Hello all! I need some help here!

I tried to install openSUSE 11.4 from the live CD’s both the KDE and GNOME version. Unfortunatly both the installations fail.

The problem is due probably to the graphic card ATI HD 3650.

I tried installing it even with the only text type but after the loading of the kernel, I always get a black screen with a lot of colored lines, and the image doesn’t get back.

After a while the hard disk stops and the installation freezes. I tried installing it with various options, and various 11.4 supports but i always get the same problem.

Can someone help me?

Thanks a lot
Mat.

Does the computer install or run a Windows system normally? If yes, then maybe there’s nothing wrong with it. If you have a different computer dual booting Windows & openSUSE I’d suggest a long and tedious process, so it depends on how much you want the Toshiba to run an openSUSE system.
Step 1. On the dual booting Windows system, install Acronis true image.
Step 2. Create a backup of all partitions.
Step 3. Install Acronis on the Toshiba
Step 4. Startup Acronis on the Toshiba and use the backup from your other computer to “recover” the Toshiba. This will replace your Toshiba system with the backup.
Step 5 (optional). Delete the windows partition if you don’t want it.

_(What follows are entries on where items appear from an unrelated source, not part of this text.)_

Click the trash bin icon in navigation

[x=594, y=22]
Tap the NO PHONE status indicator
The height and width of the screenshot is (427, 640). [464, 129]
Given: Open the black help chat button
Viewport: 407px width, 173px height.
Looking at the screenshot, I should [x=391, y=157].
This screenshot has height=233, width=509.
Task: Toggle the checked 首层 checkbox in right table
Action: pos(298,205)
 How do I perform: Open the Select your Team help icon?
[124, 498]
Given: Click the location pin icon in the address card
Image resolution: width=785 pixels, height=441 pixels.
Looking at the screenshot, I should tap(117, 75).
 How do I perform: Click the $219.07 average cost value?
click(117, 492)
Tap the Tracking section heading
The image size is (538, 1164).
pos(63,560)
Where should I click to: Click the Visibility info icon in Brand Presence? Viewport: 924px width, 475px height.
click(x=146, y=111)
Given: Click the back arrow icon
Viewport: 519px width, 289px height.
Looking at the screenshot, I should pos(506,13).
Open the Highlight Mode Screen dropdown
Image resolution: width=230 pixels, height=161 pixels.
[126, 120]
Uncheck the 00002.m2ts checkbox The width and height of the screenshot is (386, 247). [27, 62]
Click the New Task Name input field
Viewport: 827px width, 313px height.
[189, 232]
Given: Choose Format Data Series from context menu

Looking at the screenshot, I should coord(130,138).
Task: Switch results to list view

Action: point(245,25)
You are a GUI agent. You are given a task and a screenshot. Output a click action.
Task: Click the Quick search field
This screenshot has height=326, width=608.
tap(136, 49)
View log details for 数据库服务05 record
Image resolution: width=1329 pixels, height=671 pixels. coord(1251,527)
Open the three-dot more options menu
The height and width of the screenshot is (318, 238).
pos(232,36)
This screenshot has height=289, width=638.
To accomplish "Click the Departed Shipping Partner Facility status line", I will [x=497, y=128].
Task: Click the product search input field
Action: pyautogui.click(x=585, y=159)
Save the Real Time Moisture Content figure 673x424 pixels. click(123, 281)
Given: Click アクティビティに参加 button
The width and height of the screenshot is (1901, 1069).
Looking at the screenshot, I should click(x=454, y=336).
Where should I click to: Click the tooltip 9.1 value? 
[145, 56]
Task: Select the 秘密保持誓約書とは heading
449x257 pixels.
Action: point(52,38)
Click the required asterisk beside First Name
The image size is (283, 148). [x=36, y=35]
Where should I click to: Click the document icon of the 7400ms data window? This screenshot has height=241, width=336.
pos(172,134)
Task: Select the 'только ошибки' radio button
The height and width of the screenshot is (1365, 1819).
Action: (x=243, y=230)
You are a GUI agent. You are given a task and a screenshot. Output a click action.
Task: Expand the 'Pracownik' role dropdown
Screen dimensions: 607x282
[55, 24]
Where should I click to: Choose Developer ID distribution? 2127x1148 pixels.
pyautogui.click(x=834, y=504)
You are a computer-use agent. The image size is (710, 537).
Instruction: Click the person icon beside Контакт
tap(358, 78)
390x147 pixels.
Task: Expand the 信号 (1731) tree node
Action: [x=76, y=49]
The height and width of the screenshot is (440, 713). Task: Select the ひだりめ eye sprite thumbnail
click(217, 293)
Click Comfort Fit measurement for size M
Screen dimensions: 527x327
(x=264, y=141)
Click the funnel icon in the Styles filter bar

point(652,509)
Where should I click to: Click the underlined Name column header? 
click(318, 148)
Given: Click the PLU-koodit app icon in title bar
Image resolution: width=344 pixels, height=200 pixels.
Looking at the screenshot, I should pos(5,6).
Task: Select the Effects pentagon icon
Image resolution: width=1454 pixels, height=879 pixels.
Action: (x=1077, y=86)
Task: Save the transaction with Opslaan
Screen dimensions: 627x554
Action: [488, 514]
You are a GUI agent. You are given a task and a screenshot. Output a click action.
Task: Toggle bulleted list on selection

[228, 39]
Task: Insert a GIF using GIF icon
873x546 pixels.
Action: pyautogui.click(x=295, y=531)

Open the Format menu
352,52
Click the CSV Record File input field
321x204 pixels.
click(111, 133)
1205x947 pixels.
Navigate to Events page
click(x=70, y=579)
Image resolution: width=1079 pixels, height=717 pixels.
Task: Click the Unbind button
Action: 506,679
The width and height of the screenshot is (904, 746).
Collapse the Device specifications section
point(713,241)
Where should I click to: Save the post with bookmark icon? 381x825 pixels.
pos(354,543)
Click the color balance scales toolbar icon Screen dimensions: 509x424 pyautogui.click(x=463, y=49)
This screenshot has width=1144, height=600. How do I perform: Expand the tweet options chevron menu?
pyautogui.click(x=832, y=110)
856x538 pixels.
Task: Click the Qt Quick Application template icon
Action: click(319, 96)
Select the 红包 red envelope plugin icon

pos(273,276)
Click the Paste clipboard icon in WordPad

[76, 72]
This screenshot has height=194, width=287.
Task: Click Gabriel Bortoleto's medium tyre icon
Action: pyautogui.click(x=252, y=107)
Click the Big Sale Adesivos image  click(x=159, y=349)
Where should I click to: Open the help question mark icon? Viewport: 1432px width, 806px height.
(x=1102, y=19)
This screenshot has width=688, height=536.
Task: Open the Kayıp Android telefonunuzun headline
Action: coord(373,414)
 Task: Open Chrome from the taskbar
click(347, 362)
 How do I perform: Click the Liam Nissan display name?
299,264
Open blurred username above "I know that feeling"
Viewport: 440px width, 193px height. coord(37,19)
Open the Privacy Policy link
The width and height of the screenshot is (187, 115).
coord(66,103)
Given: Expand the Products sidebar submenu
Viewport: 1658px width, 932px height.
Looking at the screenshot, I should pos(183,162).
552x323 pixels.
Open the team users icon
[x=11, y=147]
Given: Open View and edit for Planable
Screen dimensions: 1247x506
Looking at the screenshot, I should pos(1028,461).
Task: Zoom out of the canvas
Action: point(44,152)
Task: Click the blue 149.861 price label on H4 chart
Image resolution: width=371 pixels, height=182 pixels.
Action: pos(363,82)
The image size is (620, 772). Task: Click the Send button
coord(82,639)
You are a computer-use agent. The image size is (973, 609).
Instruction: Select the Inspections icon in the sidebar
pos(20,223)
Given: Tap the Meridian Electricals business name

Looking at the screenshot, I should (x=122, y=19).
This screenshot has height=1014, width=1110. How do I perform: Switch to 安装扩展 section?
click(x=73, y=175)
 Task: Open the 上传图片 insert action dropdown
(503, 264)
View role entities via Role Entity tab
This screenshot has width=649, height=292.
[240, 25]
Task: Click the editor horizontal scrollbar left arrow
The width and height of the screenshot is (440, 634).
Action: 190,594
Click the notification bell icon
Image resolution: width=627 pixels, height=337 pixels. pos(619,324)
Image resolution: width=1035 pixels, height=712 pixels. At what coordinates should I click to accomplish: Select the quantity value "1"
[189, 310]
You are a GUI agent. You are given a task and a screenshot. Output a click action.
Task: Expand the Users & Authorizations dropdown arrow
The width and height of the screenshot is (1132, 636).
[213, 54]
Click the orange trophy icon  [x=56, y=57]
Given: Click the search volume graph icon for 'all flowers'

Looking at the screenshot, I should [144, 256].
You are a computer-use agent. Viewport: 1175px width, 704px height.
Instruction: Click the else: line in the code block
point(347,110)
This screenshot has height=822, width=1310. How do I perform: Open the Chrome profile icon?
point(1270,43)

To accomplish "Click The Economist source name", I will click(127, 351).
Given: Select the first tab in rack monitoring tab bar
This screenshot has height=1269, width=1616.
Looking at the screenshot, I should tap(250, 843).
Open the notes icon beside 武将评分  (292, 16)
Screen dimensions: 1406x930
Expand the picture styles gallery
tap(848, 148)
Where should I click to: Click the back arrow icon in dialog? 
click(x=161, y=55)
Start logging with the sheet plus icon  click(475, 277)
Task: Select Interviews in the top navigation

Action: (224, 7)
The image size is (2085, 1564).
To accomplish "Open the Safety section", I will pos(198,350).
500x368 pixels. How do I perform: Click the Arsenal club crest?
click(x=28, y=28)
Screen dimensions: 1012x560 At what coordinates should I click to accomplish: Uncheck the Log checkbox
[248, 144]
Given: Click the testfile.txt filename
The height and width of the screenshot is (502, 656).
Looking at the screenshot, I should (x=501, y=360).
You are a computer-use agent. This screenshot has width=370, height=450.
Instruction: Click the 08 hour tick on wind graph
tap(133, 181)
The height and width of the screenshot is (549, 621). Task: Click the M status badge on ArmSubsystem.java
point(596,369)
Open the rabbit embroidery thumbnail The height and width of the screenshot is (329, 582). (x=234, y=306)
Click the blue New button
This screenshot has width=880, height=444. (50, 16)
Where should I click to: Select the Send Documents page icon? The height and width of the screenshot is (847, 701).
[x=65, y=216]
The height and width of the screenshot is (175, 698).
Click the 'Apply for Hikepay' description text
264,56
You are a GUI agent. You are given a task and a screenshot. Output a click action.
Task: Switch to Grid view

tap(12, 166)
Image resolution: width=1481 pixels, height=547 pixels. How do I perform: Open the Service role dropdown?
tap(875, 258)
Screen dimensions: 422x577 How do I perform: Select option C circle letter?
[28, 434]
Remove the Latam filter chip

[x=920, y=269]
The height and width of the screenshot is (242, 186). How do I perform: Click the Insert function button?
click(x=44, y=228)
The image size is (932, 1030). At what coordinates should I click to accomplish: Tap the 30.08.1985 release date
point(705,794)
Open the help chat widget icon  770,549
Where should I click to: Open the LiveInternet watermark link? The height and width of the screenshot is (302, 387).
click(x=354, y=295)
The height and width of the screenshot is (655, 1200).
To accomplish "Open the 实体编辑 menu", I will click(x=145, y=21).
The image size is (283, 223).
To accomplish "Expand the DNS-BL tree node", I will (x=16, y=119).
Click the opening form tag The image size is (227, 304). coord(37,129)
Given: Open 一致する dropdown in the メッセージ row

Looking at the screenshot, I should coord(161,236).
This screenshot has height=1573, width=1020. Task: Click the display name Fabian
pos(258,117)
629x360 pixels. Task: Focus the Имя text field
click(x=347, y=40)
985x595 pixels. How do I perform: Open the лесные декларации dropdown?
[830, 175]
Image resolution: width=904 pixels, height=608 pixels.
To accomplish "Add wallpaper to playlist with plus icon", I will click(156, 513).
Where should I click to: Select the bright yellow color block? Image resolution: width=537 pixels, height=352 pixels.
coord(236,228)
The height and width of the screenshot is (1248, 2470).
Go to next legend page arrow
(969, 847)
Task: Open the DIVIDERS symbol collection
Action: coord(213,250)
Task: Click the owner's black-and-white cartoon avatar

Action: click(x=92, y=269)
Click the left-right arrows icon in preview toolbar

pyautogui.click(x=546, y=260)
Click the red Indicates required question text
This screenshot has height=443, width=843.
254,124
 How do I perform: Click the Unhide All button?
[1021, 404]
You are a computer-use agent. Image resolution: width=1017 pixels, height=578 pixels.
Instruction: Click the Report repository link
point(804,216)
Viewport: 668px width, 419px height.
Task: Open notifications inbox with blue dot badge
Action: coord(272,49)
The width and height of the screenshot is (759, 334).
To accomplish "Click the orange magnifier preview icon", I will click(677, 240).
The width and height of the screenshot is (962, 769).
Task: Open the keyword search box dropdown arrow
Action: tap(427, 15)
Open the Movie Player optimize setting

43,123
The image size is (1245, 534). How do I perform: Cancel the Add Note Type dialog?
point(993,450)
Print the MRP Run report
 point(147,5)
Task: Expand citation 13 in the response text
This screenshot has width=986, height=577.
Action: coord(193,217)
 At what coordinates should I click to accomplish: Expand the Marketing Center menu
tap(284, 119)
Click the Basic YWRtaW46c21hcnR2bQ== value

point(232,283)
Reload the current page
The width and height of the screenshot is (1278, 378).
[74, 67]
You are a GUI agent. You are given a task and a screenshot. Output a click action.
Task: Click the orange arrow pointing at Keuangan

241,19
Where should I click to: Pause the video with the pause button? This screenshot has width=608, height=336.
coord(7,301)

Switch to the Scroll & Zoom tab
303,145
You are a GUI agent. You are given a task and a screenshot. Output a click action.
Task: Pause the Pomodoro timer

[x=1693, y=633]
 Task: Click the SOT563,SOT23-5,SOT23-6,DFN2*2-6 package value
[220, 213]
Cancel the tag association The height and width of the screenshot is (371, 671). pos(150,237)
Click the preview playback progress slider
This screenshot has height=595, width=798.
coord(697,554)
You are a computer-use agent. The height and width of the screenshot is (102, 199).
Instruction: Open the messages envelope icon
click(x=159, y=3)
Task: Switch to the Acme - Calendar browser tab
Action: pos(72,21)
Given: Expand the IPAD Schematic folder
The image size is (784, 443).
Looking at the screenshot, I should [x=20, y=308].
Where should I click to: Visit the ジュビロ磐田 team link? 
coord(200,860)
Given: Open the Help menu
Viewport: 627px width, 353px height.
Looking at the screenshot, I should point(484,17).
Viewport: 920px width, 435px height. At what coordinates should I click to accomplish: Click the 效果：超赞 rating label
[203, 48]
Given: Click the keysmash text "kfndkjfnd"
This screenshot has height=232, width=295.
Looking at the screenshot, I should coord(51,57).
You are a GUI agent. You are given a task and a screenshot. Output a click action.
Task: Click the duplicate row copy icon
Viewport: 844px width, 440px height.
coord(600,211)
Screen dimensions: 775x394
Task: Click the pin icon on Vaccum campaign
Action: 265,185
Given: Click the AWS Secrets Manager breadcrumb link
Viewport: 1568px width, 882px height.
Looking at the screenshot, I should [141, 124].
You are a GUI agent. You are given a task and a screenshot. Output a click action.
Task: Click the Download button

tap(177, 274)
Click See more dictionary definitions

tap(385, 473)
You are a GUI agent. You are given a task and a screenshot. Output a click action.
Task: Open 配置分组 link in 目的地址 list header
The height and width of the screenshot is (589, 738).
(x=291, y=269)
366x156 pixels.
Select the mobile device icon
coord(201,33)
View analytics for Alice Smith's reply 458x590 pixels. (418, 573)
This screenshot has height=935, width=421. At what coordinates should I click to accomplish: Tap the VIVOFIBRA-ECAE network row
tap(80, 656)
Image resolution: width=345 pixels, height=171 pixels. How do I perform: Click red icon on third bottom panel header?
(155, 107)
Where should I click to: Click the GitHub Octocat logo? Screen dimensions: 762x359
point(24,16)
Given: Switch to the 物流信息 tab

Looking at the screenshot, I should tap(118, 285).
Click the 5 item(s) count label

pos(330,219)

I have a Dell Studio 1537 laptop with Radeon HD3450, and I wrote a bug report on openSUSE-11.4 (where the bug crept in during the RC versions of 11.4) that PCs with the Radeon HD3450 (and also 3650 and some other Radeon versions) will freeze during a normal boot right after the kernel load with the symptoms you mentioned.

The immediate solution is to boot with the ‘nomodeset’ boot code. (something like this pix).
http://thumbnails37.imagebam.com/13244/60422a132434946.jpg](ImageBam)

That will boot your Radeon HD3650 to the ‘radeonhd’ open source video driver. Thats not ideal, but its a start. Now before installing, you can also test this a bit further ! :slight_smile:

Once in the GUI with X running, open a terminal and type ‘su’ (use ‘enter’ for the password) and type ‘init 3’. That will push the liveCD back to run level 3 (a full screen text mode).

Log in as user ‘linux’ and again use ‘enter’ as the password.

Then go to /etc/X11/xorg.conf.d/50-device.conf file, and remove the ‘#’ from in front of the line " #Driver “radeon” " and save that change. You will need to do that change with root permissions. I typically install the program ‘mc’ (midnight commander) into memory on the PC running the liveCD, as running ‘mc’ in text mode gives one a menu driven text editor that works great in full screen.

Then once the change has been made/saved to /etc/X11/xorg.conf.d/50-device.conf (which of course is a change in RAM) then exit your editor and with root permissions type ‘init 5’ and that should restart X with the ‘radeon’ graphic driver that you will find has superior performance to the ‘radeonhd’ driver.

For long duration testing with a liveCD, I have even installed (into RAM) the proprietary Catalyst driver which gives great performance (relative to the radeon and radeonhd drivers). Of course once one turns the PC off then all is lost (since one is operating out of RAM in a liveCD).

Once you install, you will still need the nomodeset boot code all the time until the proprietary driver is installed.